Dios, el que sea, acoja a aquellas tres mujeres de bien. A doña Leonor Téllez de Fonseca, que fue sepultada en la capilla de su abuela, en una tumba de bulto muy bellamente esculpida, en la que sólo era menester grabar su nombre, la que doña Gracia había destinado a su segundo marido, el afamado condottiere don Beppo de Arannola, que nunca descansó donde debiera, quizá porque ya se puede dejar por escrito tal que cual, que no todo se cumple.

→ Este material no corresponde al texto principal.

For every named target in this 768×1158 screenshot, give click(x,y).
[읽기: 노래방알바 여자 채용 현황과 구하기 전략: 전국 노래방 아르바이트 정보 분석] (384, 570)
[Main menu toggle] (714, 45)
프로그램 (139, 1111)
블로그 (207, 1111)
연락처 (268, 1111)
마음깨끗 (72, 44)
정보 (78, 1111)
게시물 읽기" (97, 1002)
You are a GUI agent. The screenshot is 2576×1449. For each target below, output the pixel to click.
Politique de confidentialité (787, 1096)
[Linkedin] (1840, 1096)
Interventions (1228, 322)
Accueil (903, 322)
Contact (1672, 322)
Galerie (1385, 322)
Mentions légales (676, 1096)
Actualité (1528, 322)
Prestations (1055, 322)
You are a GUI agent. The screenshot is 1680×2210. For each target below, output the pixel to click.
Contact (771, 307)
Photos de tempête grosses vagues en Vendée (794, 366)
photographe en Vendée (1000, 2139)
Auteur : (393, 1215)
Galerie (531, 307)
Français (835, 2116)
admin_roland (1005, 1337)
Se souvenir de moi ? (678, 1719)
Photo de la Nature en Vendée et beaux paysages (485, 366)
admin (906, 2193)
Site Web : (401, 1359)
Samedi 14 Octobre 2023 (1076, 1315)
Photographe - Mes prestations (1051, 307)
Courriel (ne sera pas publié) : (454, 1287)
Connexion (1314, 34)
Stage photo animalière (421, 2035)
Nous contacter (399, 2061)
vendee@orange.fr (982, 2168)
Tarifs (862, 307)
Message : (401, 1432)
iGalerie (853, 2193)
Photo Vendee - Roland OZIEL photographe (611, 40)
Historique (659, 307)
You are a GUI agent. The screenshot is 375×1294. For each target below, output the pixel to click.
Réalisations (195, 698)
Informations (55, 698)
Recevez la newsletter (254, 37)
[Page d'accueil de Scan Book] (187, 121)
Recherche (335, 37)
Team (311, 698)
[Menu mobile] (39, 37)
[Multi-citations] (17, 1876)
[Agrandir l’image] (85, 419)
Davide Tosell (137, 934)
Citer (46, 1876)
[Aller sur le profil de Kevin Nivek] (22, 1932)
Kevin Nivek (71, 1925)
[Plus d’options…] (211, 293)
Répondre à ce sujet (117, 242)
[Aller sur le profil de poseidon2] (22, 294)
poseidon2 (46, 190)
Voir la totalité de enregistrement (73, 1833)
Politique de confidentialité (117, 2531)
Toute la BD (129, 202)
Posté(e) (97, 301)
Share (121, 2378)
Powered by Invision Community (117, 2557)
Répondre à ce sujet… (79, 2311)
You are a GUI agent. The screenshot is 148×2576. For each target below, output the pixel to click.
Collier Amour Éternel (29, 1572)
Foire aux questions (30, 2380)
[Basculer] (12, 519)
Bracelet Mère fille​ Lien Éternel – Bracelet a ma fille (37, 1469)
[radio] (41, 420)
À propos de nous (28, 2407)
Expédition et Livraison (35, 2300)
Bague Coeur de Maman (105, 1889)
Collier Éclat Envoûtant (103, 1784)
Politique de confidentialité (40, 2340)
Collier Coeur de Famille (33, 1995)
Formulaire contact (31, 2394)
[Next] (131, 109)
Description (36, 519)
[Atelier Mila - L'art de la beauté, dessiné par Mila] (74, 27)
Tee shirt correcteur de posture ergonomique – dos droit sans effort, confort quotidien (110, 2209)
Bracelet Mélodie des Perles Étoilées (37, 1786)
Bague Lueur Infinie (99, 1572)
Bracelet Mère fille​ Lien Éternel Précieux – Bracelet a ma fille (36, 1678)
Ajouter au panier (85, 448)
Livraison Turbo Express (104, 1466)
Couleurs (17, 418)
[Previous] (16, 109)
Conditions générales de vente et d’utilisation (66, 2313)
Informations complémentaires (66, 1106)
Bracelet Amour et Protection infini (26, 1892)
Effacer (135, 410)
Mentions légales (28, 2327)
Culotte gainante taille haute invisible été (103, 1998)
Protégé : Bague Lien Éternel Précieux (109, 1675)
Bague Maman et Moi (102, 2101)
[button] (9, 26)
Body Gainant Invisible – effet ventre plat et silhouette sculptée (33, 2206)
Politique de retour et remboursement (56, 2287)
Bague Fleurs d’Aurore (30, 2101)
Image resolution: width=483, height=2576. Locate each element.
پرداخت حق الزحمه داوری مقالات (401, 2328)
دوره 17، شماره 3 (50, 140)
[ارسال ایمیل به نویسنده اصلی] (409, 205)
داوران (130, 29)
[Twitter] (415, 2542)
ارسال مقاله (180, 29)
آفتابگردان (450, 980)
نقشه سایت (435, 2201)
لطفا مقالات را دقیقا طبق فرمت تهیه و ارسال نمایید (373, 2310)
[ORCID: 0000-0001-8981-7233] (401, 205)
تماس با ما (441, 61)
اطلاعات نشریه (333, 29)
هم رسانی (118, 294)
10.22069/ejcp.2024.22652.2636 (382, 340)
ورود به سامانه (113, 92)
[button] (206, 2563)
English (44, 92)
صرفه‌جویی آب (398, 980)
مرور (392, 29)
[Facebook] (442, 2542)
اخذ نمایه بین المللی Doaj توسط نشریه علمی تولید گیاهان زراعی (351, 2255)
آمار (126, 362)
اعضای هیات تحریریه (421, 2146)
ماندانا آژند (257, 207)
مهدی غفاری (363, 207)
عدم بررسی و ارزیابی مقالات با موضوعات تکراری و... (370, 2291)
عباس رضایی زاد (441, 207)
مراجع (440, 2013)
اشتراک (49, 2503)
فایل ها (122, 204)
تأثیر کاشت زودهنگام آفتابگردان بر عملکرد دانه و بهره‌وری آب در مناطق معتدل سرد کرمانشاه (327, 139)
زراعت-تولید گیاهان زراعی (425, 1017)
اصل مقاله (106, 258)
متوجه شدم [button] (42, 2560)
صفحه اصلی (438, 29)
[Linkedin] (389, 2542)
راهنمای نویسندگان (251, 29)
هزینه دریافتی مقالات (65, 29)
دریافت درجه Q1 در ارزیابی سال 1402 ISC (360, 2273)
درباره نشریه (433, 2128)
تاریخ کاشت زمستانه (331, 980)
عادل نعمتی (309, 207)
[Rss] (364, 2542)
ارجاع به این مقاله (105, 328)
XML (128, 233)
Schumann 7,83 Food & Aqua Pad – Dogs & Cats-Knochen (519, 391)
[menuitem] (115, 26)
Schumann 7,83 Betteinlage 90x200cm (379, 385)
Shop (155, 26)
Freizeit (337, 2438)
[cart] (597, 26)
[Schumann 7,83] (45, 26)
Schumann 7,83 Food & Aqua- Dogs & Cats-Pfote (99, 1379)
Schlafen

El día en que falleció su hermana —la cabeza aplastada bajo la rueda de un carro, el cuerpo coceado y pataleado por cuatro caballos, hasta quedar irreconocible—, doña Juana Téllez de Fonseca, abadesa del monasterio de Santa Clara, de Tordesillas, se levantó a maitines con mal cuerpo, con enormes dolores, con moretones por el cuerpo, e se asustó naturalmente. No por ella, que soportaba con agrado los males que le enviaba el Señor: los sabañones, los reumas, las picaduras de los muchos mosquitos que nacían en el río, sino porque algo, algo que no se atrevía a nombrar, sucedía a lo que más quería en esta tierra, a su hermana gemela y a sus esclavas moras, o a una dellas o a dos. Arreciándole los dolores en los rezos de nona y el corazón andándole a trompicones, como era priora, envió al mandadero del convento a su casa de Ávila para que fuera a ver si, Dios no lo permita, alguna cosa ocurría a sus seres queridos. Y quedóse rezando, ayunando, pues no probó bocado en seis jornadas, las que tardaron en írsele los morados, las que empleó el recadero en ir y tornar. En tornar, ay, con malas noticias que le partieron el corazón, pues ella, que todo lo recibía bien, en aquella ocasión, al ser enterada por la hermana portera de las desgracias, gritó al propio Dios:
—¿Por qué, Dios, por qué? ¿Por qué ella y no yo?
E sus monjas, pese a que no supieron responderle, la atendieron con amor fraterno, se sumaron a su dolor y, a poco, se quedaron pasmadas porque a su maternidad, a sor Juana, le habían salido unas manchas en los pies, en el costado y en la mano derecha, la única que tenía. Aunque la interesada nunca llegó a saber cómo lo supieron, pues guardó absoluto silencio de aquellas manchas, las habitadoras del convento comenzaron a llamarlas estigmas, y llagas de Cristo los villanos de Tordesillas.
Don Andrés Gil Torralba trató bien a María y hasta le agradeció, cuando recompuso un poco su ánimo pues sintió el fallecimiento de su esposa en lo más hondo de su corazón, que se hubiera ocupado de los cadáveres de su mujer y las dos moras. De que hubiera llamado al obispo y al imán. De que hubiera mandado rezar responsos por la marquesa mientras él llegaba y que lo hubiera esperado para el funeral. Es más, le preguntó qué quería hacer en el futuro, dándole casa y el cargo de mayordoma, sabedor de que doña Leonor la apreciaba. Pero, constatando María que el joven marqués, el Juanico, no la quería, pese a que lo había llevado en brazos por las calles de Ávila cuando era infante, presentándolo como hijo suyo y llevándolo a bautizar, optó por vender su casa, llenar sus talegos y volverse a Bilbao.
Y tal hizo sin pensarlo más, pues tenía gana de ver la ría y el mar.